__Your task__
Below are some records; quote exactly the lines from the one that contains "Вопросы и ответы (290, 2368)" through the one that contains "Условия возврата (71, 2046)", inclusive, and no others.

========================

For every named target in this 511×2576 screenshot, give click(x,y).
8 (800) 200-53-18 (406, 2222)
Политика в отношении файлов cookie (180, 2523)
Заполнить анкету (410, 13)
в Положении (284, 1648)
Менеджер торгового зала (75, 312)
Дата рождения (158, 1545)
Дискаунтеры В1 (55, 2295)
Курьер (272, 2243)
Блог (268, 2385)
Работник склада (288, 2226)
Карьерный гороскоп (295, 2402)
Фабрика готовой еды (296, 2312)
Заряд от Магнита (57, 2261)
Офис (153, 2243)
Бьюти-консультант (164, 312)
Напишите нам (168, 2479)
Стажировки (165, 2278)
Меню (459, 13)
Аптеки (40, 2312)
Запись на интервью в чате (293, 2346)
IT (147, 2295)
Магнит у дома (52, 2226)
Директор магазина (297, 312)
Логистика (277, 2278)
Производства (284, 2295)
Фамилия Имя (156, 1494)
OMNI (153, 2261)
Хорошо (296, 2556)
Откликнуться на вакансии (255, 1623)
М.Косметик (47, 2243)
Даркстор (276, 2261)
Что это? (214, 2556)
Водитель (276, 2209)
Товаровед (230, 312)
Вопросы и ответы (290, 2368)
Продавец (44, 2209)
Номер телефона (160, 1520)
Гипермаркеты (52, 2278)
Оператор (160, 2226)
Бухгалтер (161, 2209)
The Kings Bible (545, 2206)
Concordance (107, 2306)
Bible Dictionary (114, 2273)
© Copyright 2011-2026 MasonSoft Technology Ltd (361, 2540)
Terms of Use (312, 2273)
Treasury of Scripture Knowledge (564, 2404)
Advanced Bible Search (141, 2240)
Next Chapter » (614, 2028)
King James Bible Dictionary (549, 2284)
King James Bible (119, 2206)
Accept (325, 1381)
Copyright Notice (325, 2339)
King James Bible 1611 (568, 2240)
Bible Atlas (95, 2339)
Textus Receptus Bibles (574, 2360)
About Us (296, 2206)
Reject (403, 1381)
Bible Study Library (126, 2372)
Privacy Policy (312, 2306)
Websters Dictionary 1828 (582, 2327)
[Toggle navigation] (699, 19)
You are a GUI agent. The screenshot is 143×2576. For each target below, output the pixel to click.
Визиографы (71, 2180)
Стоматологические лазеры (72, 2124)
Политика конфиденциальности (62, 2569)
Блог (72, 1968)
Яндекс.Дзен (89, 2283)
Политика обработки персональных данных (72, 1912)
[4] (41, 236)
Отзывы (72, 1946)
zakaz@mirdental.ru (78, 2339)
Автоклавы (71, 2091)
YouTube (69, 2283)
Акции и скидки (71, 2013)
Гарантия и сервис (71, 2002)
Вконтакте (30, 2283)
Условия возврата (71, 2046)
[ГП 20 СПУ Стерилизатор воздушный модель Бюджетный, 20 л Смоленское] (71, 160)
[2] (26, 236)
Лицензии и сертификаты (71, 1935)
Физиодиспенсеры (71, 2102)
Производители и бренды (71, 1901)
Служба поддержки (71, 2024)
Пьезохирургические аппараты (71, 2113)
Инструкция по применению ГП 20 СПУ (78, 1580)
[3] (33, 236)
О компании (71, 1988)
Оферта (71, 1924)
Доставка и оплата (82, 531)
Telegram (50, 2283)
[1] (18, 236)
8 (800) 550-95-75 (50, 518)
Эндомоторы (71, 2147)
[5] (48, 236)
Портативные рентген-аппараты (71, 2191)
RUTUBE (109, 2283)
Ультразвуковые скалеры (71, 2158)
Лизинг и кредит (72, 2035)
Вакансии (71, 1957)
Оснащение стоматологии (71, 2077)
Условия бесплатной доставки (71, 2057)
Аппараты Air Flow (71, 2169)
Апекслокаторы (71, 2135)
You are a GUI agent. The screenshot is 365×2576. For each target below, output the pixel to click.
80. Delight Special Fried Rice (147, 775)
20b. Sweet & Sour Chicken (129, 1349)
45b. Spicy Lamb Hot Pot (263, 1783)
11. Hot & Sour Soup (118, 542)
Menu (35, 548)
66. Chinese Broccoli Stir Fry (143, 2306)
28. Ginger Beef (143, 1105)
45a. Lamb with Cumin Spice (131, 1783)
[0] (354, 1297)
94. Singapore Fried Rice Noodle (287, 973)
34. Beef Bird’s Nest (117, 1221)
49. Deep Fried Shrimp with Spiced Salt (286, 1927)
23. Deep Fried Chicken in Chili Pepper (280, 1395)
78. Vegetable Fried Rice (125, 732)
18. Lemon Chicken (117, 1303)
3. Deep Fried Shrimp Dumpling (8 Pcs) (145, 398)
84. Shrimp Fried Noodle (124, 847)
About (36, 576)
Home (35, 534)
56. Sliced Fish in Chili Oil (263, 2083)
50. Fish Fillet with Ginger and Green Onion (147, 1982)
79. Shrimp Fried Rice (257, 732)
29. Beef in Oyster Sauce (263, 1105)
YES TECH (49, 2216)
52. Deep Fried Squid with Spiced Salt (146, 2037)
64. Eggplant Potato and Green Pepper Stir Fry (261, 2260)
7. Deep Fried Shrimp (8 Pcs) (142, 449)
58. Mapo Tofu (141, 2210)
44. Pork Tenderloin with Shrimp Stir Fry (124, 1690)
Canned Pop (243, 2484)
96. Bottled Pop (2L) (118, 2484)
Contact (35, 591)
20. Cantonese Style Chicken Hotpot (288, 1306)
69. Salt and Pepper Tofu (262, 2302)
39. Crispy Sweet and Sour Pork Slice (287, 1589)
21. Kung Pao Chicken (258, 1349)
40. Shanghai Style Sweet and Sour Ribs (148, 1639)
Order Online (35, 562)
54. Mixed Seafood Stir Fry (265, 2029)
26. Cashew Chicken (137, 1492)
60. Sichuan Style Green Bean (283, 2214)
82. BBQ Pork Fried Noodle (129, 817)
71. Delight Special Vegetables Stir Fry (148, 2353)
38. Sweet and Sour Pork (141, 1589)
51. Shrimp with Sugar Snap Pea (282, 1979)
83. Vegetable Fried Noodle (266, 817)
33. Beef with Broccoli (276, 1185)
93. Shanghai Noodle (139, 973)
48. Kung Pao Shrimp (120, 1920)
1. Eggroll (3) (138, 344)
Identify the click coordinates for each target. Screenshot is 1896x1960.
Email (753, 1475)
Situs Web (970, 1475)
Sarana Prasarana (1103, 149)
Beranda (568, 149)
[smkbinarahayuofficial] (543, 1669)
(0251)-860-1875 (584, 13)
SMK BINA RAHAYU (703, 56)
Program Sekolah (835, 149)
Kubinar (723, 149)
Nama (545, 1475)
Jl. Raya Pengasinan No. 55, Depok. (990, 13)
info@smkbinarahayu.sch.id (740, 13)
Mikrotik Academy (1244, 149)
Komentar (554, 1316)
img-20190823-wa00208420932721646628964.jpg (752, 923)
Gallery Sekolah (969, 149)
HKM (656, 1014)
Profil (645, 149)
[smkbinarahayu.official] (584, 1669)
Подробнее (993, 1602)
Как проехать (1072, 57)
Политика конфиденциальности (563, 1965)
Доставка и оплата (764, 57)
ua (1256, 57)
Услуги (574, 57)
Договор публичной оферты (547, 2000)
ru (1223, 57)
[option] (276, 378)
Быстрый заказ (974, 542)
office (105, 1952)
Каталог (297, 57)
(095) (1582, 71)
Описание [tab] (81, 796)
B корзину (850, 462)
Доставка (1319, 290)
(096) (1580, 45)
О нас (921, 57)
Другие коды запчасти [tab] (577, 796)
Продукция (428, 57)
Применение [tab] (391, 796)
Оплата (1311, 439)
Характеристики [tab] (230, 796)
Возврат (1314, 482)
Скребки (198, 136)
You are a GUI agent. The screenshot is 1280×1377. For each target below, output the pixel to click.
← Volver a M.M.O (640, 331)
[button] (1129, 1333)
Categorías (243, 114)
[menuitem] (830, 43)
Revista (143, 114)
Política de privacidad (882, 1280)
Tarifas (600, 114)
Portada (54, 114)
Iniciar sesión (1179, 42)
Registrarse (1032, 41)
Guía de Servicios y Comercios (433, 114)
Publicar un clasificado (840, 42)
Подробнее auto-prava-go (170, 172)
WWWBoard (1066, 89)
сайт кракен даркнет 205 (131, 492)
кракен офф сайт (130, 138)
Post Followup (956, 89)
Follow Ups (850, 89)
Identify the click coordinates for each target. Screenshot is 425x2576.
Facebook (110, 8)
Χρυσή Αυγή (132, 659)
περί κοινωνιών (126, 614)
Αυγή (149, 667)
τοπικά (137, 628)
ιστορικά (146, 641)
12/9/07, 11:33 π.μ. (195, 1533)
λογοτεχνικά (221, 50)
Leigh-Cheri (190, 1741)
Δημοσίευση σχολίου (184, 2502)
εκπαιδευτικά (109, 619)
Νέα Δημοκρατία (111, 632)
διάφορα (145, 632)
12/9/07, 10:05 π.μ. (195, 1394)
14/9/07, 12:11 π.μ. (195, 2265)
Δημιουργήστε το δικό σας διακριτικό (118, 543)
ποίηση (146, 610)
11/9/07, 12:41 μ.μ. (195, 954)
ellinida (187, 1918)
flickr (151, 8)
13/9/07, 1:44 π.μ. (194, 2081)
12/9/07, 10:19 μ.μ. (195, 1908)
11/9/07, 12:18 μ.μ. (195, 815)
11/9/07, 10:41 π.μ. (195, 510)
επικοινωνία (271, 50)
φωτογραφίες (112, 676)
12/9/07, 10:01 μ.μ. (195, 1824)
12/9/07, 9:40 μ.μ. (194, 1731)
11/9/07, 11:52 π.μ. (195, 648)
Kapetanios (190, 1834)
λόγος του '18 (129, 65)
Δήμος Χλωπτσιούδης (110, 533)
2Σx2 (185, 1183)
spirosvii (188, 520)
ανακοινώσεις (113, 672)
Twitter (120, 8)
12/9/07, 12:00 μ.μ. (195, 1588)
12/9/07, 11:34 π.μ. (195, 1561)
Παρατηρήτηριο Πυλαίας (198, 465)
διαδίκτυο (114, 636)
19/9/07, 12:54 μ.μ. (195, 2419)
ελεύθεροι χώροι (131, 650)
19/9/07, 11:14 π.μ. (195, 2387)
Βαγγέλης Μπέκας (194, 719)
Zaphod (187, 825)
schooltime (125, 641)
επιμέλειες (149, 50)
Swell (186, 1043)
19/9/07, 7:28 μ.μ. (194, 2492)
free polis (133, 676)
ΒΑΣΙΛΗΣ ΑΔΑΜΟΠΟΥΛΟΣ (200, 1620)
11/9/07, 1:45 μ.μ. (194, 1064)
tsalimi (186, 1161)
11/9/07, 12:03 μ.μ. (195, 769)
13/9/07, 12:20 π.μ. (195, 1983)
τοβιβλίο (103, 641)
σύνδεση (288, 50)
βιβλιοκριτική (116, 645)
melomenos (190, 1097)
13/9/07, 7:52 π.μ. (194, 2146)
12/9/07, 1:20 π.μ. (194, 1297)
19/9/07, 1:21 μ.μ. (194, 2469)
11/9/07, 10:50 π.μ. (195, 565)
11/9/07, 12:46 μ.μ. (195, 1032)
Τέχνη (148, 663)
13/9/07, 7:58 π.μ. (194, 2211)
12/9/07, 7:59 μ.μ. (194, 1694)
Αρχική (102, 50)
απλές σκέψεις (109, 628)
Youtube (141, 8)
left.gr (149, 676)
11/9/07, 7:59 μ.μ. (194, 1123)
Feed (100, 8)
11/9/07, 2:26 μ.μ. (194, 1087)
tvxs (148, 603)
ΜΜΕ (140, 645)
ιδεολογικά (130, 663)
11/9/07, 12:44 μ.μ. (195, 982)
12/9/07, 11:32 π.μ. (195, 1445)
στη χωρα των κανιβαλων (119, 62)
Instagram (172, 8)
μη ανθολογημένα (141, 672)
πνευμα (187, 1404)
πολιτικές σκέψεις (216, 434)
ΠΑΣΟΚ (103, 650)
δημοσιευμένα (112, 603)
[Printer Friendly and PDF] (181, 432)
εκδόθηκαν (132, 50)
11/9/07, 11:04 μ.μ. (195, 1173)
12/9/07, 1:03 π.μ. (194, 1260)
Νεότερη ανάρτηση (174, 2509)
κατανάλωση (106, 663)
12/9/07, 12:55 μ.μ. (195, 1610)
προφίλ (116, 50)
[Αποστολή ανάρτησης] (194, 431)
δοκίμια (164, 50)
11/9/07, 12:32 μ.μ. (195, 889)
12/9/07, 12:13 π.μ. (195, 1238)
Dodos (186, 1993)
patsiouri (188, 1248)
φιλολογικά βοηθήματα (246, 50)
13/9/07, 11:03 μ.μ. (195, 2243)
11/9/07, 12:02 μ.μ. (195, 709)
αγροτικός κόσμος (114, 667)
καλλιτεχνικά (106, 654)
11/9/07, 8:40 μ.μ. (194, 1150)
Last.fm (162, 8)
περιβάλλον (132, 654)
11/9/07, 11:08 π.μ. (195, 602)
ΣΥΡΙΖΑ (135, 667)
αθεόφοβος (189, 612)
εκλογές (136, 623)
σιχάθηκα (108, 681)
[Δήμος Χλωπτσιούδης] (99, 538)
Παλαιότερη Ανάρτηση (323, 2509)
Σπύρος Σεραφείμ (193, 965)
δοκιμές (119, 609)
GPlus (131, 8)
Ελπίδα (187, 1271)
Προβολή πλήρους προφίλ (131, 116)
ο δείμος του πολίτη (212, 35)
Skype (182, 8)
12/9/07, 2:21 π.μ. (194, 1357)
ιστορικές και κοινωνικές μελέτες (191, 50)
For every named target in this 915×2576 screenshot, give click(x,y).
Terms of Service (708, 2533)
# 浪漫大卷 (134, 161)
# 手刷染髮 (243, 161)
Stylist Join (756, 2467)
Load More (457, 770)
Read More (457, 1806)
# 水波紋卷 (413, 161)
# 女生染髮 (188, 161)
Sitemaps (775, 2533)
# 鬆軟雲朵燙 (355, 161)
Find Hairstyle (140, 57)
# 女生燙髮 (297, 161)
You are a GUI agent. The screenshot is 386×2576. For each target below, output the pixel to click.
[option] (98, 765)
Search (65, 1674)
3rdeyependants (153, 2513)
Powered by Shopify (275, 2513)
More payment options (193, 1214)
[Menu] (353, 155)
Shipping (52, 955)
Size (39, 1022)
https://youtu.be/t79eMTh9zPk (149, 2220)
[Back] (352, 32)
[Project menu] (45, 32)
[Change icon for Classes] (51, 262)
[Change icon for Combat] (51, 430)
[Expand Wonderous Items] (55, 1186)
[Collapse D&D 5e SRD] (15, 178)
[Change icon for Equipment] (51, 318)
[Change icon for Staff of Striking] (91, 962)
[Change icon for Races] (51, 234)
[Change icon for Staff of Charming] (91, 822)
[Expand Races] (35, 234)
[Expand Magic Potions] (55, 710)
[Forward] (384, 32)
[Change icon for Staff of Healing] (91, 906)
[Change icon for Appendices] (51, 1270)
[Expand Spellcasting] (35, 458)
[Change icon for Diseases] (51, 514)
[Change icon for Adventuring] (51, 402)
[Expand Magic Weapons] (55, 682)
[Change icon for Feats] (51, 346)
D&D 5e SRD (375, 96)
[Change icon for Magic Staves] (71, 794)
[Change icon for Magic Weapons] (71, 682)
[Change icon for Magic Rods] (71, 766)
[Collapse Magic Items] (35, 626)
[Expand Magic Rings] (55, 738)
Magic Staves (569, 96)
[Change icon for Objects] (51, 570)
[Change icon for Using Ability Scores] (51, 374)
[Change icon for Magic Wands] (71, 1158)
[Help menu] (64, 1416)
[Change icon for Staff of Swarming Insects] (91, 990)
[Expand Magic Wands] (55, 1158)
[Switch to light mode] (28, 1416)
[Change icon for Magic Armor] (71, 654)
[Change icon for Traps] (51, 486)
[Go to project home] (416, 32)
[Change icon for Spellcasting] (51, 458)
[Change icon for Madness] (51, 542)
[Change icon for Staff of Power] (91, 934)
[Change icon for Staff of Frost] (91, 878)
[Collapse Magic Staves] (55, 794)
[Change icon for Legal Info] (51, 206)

========================

__Reply to the exercise__
Вопросы и ответы (290, 2368)
Продавец (44, 2209)
Номер телефона (160, 1520)
Гипермаркеты (52, 2278)
Оператор (160, 2226)
Бухгалтер (161, 2209)
The Kings Bible (545, 2206)
Concordance (107, 2306)
Bible Dictionary (114, 2273)
© Copyright 2011-2026 MasonSoft Technology Ltd (361, 2540)
Terms of Use (312, 2273)
Treasury of Scripture Knowledge (564, 2404)
Advanced Bible Search (141, 2240)
Next Chapter » (614, 2028)
King James Bible Dictionary (549, 2284)
King James Bible (119, 2206)
Accept (325, 1381)
Copyright Notice (325, 2339)
King James Bible 1611 (568, 2240)
Bible Atlas (95, 2339)
Textus Receptus Bibles (574, 2360)
About Us (296, 2206)
Reject (403, 1381)
Bible Study Library (126, 2372)
Privacy Policy (312, 2306)
Websters Dictionary 1828 (582, 2327)
[Toggle navigation] (699, 19)
You are a GUI agent. The screenshot is 143×2576. For each target below, output the pixel to click.
Визиографы (71, 2180)
Стоматологические лазеры (72, 2124)
Политика конфиденциальности (62, 2569)
Блог (72, 1968)
Яндекс.Дзен (89, 2283)
Политика обработки персональных данных (72, 1912)
[4] (41, 236)
Отзывы (72, 1946)
zakaz@mirdental.ru (78, 2339)
Автоклавы (71, 2091)
YouTube (69, 2283)
Акции и скидки (71, 2013)
Гарантия и сервис (71, 2002)
Вконтакте (30, 2283)
Условия возврата (71, 2046)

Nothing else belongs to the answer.